The mandalas do suit the vaguely new-agey message that the film seems to want to deliver. This includes a not-too-heavy-handed environmental sermon about the dangers of pollution and DNA damage. Then there's the more than a little touchy-feely moral of the story, which seems to be that innocence and childhood purity are both the figurative and literal salvation of the world.

Just don't let the FBI or Homeland Security hear about it. Everything is a terrorist plot to them. The wholesome Wilder family comes under scrutiny after a "generator" the children help form from the space objects blacks out much of Seattle. Soon SWAT teams are raiding the place and the family is hauled off to a research facility by a Homeland Security wonk named Broadman (Michael Clarke Duncan) for interrogation and detention.

I know that it hearkens (a little too obviously) back to E.T., but the Homeland Security subplot is by far and away the weakest aspect of the film. Duncan is unconvincing as a former Justice Department bureaucrat now in charge of the security of the Pacific Northwest. And his investigation of the "toys" the Wilder children found also leads to the most awkward and ludicrous product placement I've seen in a movie in a long time. When scientists do a deep scan of the dear little Mimzy doll, they are dumbfounded by the nanotechnology they find. The doll contains a cyborgian nervous system that is beyond their wildest dreams. But in the middle of one circuit board is the glowing logo of Intel.

I hope Intel paid a lot for that placement. "Intel Inside" everything eons into the future? From Mimzy's embroidered lips to God's ear, sayeth the company CEO!

By the time we reach the FBI secret lab, we know that the plot is quickly spiraling away from anything resembling the original story. This is a disappointment, but not really surprising.

For all its wonder, the Padgett story is really a tale of horror—at least for adult readers. The fear and dread of the grownups in the story, from the concerned parents to the visiting kiddie shrink, builds to the concluding scene where a bereft father tries to fathom what has just befallen him. Children view a "through the looking glass" escape from parental and social controls differently, but since a truly tidy resolution is never offered, they too might find the story unsettling, if memorable.

It is therefore understandable that Hollywood went for a more conventional happy ending to their version. Fine, I have no problem with a little hyperbolic wonderment FX whiz-bang to conclude our familial story, followed by a golden scene of flying future children at baby Buddha day camp. But was it really necessary that the filmmakers expunge so much of what made the Padgett story memorable?
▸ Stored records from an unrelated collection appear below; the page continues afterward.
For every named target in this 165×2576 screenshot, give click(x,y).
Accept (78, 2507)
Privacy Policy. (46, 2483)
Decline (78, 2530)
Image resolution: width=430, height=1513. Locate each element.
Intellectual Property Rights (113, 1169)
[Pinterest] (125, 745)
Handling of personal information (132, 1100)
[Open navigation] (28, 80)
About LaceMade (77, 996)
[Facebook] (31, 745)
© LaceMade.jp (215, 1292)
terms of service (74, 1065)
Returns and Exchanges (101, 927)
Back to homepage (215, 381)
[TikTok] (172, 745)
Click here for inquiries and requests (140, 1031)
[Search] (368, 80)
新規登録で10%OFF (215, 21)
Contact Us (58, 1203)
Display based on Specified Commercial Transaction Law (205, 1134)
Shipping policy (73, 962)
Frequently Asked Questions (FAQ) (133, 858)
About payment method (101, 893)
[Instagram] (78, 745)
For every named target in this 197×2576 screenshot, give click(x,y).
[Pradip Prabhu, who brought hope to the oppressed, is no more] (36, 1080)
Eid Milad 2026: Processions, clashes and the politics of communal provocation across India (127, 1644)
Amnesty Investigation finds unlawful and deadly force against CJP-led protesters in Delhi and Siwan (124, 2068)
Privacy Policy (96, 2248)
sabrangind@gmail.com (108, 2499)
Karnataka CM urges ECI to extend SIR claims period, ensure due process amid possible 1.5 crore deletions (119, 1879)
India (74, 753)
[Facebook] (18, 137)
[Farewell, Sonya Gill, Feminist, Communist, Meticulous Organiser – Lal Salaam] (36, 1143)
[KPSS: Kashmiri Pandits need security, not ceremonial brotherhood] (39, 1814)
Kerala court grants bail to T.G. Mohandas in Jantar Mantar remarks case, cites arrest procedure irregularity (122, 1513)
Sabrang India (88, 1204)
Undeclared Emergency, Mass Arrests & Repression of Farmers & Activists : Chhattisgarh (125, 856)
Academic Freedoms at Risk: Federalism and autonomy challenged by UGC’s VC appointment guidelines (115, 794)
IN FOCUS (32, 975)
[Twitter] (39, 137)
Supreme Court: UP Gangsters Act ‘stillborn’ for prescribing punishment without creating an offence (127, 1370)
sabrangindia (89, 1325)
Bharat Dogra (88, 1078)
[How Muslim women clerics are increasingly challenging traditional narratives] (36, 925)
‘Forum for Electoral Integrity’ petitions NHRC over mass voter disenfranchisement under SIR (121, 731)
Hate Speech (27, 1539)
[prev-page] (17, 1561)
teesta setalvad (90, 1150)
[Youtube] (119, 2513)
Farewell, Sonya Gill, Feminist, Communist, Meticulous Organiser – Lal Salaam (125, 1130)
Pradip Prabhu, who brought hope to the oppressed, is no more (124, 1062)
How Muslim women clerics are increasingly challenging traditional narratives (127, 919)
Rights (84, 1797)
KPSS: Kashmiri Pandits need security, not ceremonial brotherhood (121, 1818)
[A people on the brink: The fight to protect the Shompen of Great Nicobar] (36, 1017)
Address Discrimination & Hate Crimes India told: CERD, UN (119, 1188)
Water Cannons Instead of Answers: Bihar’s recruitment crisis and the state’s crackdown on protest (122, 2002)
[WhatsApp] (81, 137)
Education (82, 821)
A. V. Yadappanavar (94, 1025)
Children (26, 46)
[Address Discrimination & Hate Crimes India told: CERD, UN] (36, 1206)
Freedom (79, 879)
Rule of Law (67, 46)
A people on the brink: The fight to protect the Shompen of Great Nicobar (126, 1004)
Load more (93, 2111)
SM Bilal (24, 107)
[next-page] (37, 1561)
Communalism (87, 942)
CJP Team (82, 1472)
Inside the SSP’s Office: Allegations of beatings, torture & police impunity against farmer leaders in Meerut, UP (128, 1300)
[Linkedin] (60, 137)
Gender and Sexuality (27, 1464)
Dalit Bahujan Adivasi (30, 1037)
Specifically, I was quite offended that the film made absolutely nothing of the Lewis Carroll connection. (The title shift should have warned me that this was coming.) The idea that "Jabberwocky" is actually a coded equation to breaking through to the next dimension is just such a fabulous concept! Along with that, there's the story's suggestion that the original Alice's childish ramblings were actually her attempt to learn and use what earlier time-traveling "toys" had to teach. But, alas, she was just too old to make a complete connection to a new way of thinking, seeing, and being. (A poignant commentary on the downside of "human development.")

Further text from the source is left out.